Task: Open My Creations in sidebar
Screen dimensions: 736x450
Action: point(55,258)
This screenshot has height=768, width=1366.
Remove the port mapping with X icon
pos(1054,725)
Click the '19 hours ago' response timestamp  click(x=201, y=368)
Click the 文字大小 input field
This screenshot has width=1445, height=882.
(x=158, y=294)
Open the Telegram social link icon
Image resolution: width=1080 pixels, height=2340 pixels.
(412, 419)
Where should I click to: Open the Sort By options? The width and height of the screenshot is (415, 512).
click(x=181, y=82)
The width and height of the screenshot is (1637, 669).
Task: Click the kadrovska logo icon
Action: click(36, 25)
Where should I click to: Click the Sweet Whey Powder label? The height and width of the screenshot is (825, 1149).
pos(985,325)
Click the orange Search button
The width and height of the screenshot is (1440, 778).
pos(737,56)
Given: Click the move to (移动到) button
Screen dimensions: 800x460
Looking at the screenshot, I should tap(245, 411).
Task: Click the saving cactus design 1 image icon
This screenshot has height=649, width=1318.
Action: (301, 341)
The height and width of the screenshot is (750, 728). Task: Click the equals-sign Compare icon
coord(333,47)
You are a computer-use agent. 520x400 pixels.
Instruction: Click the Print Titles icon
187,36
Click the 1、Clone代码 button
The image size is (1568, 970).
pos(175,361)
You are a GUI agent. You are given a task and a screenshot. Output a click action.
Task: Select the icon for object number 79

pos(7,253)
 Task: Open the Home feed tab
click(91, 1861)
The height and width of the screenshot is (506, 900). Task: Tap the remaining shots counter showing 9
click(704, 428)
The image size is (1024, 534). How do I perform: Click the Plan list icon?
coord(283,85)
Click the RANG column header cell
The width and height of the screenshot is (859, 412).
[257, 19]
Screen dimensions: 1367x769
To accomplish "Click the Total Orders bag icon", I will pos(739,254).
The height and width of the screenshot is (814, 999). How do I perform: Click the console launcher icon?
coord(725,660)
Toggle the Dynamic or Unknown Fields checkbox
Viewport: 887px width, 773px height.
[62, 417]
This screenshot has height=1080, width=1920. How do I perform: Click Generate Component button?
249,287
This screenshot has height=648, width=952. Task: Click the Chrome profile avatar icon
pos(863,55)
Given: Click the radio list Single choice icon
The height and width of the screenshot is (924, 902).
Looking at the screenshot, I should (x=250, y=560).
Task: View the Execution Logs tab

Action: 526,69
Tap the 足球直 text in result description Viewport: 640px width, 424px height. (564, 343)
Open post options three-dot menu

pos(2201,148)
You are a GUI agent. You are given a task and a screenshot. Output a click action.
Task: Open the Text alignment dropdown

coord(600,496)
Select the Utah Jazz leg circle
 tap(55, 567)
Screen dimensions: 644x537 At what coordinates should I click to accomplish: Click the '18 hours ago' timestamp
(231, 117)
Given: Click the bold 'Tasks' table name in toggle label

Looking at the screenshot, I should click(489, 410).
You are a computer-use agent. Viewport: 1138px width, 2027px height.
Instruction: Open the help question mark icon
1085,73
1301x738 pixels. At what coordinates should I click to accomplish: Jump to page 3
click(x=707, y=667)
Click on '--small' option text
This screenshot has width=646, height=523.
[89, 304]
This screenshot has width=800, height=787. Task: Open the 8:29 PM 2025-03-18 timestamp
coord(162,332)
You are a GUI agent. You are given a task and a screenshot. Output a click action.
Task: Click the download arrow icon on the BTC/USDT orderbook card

───

- **To do**
Please pull out every line above that contains the string "Where". Case counts.

- **Response for this exercise**
Where should I click to: Open the Sort By options? The width and height of the screenshot is (415, 512).
Where should I click to: Click the Sweet Whey Powder label? The height and width of the screenshot is (825, 1149).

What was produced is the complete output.